Shari: I understand you write mysteries for adult readers. How long have you been writing? When did you start writing for children and why the change?

Hill: Why the change is a really good question. My first published novel, Capitol Offense, is set in the insider’s world of the Texas Legislature where I served as a State Representative. My granddaughter, Siena, an avid reader wanted to read Capitol Offense, but her mom judged the book “too true to the legislature” for a nine-year-old to read. So Siena said I should write something she could read She and I framed characters around a conflict she saw in her 4th grade class and Lucky Penny was born. Siena helped with the book so is my co-author. I started writing very late in life. After my career as a chemical engineer, industry executive and consultant I penned my first book (yet unpublished) at age 55. Now I can’t seem to get enough of writing.

Shari: Tell us about your children’s book, Lucky Penny. What is your book about? What age is it for? Who is your publisher?

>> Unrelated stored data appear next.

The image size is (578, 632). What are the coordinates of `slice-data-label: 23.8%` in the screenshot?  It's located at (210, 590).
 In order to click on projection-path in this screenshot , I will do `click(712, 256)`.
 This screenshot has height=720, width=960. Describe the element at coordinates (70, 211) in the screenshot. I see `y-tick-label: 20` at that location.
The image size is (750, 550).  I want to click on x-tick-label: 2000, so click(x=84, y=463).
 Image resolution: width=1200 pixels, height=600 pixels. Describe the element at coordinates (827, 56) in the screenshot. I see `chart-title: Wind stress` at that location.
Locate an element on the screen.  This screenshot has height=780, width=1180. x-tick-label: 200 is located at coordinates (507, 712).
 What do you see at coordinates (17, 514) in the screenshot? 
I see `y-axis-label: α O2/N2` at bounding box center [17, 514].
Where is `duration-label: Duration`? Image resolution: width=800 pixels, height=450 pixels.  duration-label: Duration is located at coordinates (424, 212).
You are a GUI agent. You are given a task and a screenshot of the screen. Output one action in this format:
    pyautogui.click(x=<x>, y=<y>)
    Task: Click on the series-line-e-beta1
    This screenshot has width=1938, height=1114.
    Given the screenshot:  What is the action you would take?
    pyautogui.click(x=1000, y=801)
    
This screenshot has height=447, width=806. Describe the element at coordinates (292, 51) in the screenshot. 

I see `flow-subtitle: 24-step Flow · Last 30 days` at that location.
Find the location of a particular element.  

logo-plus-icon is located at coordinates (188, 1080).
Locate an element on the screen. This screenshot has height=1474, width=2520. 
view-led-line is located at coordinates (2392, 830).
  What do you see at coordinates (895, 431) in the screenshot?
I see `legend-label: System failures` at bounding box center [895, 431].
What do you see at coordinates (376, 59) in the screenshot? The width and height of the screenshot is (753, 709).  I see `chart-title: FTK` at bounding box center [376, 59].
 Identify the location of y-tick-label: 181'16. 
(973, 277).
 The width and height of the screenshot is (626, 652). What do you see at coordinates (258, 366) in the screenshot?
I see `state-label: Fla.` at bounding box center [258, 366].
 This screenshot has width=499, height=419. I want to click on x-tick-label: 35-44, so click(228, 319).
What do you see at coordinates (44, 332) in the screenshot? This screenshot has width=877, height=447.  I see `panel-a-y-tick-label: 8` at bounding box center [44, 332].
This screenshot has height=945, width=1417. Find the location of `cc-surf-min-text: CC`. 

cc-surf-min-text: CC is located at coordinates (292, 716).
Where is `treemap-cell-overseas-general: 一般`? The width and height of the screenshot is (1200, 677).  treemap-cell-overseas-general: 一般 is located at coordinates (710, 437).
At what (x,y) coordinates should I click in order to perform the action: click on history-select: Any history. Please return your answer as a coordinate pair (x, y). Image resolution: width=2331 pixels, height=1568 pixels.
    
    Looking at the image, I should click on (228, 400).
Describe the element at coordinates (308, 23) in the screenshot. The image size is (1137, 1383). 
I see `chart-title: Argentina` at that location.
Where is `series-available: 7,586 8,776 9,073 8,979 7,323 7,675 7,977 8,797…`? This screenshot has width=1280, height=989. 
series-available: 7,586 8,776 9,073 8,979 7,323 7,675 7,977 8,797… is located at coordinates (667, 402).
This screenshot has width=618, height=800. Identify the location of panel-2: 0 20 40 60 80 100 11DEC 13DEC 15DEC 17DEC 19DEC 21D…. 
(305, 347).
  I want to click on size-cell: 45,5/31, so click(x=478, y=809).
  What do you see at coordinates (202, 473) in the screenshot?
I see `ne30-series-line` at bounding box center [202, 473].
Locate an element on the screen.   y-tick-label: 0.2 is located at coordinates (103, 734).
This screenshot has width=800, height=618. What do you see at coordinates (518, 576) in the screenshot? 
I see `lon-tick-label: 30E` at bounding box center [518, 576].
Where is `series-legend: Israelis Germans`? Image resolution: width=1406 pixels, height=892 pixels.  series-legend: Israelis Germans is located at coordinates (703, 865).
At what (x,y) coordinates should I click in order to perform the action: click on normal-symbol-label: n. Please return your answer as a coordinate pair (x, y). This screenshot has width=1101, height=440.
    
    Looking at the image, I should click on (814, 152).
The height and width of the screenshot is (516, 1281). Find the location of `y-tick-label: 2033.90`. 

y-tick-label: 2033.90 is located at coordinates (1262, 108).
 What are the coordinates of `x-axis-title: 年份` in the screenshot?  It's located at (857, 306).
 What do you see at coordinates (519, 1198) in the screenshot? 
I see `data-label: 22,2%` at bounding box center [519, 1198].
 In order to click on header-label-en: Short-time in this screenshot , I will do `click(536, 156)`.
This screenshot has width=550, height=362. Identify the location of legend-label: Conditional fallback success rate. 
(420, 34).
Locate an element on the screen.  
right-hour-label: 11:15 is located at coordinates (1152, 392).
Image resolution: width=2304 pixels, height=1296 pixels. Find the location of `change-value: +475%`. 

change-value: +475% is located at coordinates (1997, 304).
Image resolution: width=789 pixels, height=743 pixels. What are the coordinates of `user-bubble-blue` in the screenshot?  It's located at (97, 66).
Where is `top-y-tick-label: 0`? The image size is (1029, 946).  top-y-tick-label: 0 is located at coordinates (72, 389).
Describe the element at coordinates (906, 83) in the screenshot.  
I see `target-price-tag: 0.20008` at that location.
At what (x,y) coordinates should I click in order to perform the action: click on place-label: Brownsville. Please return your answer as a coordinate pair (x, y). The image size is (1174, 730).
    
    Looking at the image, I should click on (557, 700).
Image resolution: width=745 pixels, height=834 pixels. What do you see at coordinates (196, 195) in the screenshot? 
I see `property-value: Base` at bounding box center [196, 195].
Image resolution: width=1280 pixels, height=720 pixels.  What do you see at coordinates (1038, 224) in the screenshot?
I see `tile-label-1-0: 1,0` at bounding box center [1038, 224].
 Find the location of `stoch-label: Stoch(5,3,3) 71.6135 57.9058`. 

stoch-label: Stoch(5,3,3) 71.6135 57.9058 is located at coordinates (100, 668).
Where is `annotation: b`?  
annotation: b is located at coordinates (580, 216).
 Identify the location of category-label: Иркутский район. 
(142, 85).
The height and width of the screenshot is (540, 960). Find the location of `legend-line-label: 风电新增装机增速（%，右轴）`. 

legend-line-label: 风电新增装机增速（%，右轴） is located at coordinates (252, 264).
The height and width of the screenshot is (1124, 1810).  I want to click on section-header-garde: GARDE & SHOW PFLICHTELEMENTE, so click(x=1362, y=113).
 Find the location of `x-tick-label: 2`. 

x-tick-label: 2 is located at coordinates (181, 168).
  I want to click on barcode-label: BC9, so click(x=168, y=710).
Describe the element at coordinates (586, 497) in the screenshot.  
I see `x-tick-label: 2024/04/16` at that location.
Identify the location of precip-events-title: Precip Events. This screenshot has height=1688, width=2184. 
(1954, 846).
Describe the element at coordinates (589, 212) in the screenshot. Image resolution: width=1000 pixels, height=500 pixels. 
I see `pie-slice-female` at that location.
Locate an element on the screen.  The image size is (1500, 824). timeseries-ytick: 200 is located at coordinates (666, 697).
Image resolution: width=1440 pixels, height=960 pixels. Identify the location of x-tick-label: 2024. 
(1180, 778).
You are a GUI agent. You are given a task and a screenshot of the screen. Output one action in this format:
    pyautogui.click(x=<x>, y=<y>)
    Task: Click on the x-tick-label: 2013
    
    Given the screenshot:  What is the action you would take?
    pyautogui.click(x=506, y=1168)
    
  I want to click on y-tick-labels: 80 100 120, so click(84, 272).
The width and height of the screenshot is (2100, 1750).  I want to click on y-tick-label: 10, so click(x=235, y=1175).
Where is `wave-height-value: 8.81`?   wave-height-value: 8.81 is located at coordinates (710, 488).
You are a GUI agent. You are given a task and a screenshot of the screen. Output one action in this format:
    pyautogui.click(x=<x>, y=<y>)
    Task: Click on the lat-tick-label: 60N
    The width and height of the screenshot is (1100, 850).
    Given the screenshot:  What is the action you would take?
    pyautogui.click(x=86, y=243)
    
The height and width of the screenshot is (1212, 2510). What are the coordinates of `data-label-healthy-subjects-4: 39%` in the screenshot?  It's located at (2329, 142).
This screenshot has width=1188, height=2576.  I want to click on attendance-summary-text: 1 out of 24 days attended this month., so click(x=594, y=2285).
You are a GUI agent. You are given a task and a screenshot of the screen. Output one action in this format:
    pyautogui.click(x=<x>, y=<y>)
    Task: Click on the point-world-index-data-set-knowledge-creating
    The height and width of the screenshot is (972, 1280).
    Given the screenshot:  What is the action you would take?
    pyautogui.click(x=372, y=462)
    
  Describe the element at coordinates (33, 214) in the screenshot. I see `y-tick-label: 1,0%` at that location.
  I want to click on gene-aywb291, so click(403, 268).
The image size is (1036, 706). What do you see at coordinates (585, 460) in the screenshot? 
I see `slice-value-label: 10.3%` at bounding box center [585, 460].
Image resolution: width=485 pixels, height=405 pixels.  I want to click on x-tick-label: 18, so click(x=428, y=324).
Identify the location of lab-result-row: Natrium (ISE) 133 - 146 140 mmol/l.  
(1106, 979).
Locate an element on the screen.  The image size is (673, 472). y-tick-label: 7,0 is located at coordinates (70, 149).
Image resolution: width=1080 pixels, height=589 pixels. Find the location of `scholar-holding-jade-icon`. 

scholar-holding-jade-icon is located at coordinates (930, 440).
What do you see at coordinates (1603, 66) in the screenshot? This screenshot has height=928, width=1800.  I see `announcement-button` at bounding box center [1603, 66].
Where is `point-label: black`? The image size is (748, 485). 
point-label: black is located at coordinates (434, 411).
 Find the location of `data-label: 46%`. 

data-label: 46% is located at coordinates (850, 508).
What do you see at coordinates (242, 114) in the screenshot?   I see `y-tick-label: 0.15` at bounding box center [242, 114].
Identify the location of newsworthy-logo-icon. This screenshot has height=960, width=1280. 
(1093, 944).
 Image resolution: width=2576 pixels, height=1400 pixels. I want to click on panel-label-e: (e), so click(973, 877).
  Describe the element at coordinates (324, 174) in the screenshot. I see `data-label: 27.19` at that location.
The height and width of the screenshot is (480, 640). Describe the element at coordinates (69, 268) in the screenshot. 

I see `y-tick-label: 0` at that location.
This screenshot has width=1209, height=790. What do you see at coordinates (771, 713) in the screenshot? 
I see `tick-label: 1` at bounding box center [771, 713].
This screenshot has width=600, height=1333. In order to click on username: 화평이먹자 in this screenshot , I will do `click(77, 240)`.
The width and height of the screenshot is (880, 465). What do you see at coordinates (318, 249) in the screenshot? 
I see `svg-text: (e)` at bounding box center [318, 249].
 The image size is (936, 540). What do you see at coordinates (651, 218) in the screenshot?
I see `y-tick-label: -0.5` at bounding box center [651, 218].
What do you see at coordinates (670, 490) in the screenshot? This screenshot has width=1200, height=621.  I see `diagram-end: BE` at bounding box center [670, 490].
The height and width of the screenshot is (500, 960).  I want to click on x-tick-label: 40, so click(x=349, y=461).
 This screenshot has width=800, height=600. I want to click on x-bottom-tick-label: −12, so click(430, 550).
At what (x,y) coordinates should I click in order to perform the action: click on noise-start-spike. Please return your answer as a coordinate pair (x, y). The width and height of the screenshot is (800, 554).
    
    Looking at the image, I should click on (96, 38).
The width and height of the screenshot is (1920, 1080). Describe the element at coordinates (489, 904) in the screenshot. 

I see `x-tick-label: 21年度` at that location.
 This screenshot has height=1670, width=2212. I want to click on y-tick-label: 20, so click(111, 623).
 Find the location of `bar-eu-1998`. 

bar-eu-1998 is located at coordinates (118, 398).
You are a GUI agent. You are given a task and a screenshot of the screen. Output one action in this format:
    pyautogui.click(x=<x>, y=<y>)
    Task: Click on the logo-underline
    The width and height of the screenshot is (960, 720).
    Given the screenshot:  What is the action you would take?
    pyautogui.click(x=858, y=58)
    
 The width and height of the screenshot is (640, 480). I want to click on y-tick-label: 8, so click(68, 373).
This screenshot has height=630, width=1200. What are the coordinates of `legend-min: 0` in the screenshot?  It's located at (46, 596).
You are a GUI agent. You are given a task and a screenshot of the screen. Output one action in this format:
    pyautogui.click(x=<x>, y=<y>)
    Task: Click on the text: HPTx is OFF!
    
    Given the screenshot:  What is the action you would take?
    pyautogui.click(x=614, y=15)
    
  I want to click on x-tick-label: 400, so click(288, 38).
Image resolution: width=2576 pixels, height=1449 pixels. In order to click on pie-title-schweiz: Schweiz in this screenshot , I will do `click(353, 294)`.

Hill: Lucky Penny is a book about a neglected, but important part of our life together: friends and friendship. Penny Mason’s two best friends at school had a conflict the prior year, before they met Penny. Penny goes on a mission to get them past that so all three can be buddies. It involves a bike race and eventually a contest to design a new park. At several points Penny is about ready to give up, but keeps at it. The book can be read by third-graders up and my librarian says the lessons about friendship are for all ages – even us big kids.

Shari: Is your venture into children’s writing just a one shot deal? Do you plan to write more books for children? Are mysteries for adults your real writing passion? Which genre is most difficult for you to write?

Hill: My adult mysteries are populated by composites of very real politicians and have been labeled “..dangerously close to reality” by Texas insiders. Lucky Penny is my first work in children’s reading and I struggled at first because I wanted my characters be very real. My granddaughter, Siena, helped me build the characters and keep the dialog right for fourth graders. As with Capitol Offense, I thought Lucky Penny was a one shot deal. But my publisher will receive the finished manuscript of A Lone Star Special, the Capitol Offense sequel, in about a month. For Penny, the three characters are perfect to bring out another important part of the lives of children. I have some special insider perspective there too, so I am framing a sequel for Lucky Penny.

Shari: How are you promoting Lucky Penny? Do your tactics differ from your promotion of your other books?

Hill: I will soon appear in my third local paper presenting a copy of Lucky Penny to the library. I also feature Penny along with my other work in book signings. I sent out a Valentine’s Day promotion with a national press release. I promote the book as one to be read to first graders, given to third graders up and made a ‘must read’ for young teens forming important friendships for their days.

Shari: Where can we buy your book? Would you like to give us your web address?

Hill: The book is in national distribution but the best place to get is at my wonderful publisher, Guardian Angel Publishing. It is available in print and all the popular electronic media at: http://www.guardianangelpublishing.com/lucky-penny.htm

Shari: What advice would you give to a beginning children’s writer?

Hill: As with any genre; read, read and read as much as you can in the children’s books for the age you write. Lucky Penny is a “tweener” book for those ready to move up from picture books but not quite ready for full novels. We writers need to apply our creativity to develop new, interesting book forms to avoid a generation of people growing up having only electronic screens for their intellectual development.

Shari: In closing, what would we be surprised to learn about you?

Hill: I was just issued a US Patent on a process to produce fresh water from the ocean at about 10% of the cost of current methods – all with solar and wind energy. I expect to put in the first commercial unit for a water needy village in Ghana.

Shari: That is fascinating. Thank you, Hill, for sharing your writing and promoting tips with all of us.